Brief :: Reproduce word for word the part of the listing below that opens with the line containing "Task: Click scroll-to-bottom arrow button" and runs through the end of the listing. Omit the pictures from your answer.

Excerpt from a dataset ::

* start *

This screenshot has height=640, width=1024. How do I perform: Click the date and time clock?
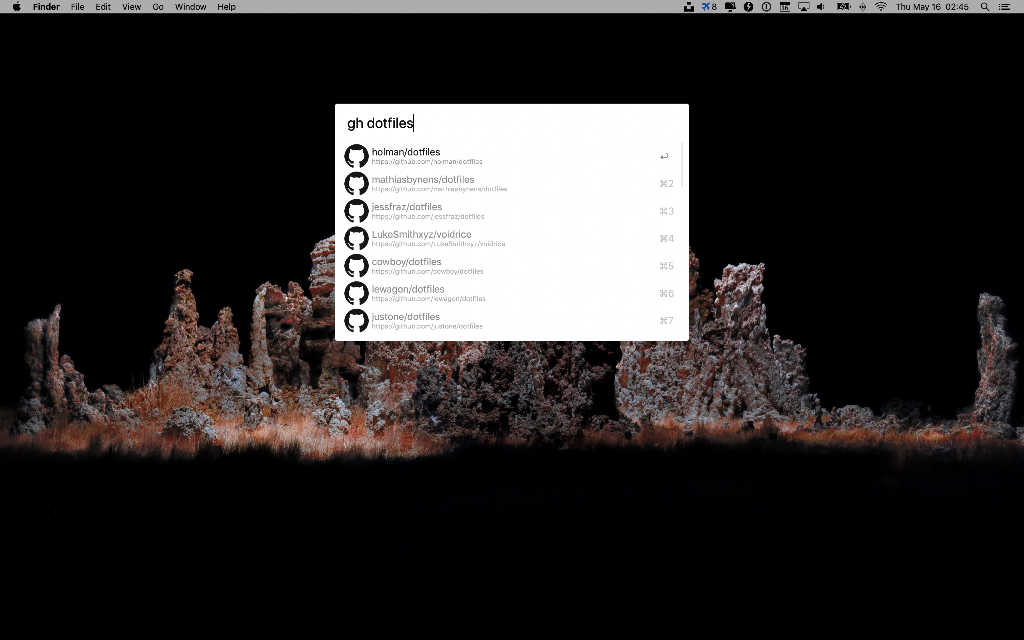[x=932, y=7]
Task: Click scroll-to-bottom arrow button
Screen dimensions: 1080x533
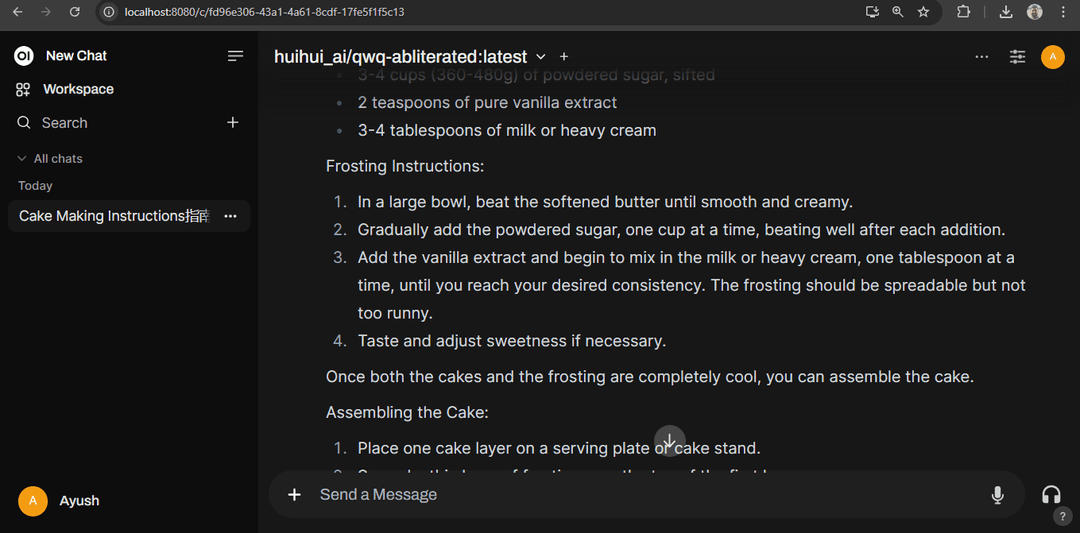Action: tap(669, 441)
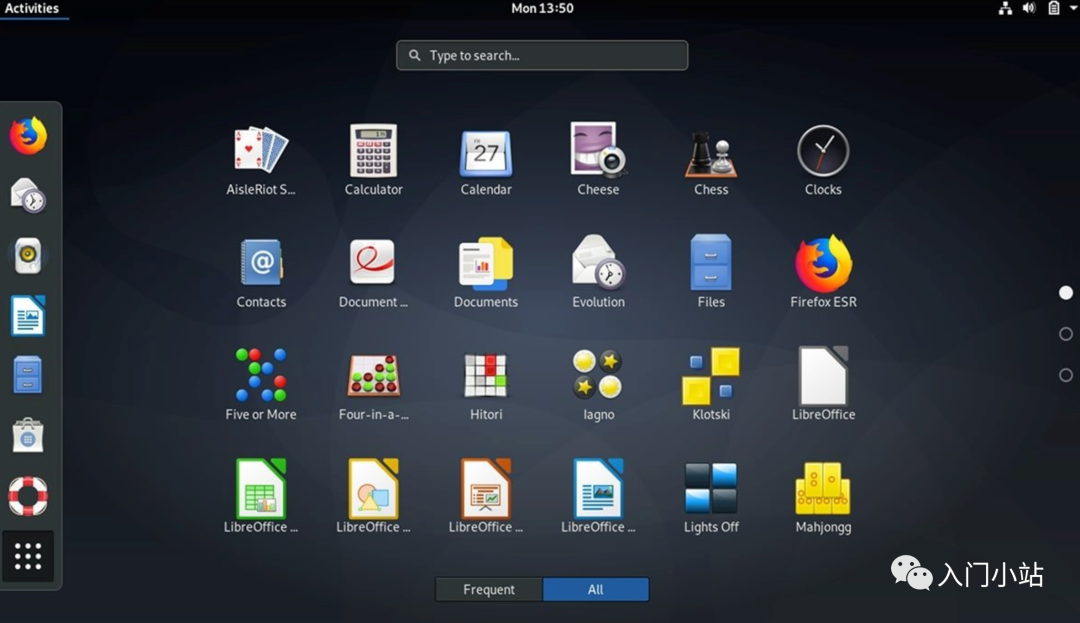The width and height of the screenshot is (1080, 623).
Task: Open the system menu via volume icon
Action: click(1028, 8)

* end *

Full response ::
Task: Click scroll-to-bottom arrow button
Screen dimensions: 1080x533
Action: tap(669, 441)
The width and height of the screenshot is (1080, 623).
Task: Open the system menu via volume icon
Action: click(1028, 8)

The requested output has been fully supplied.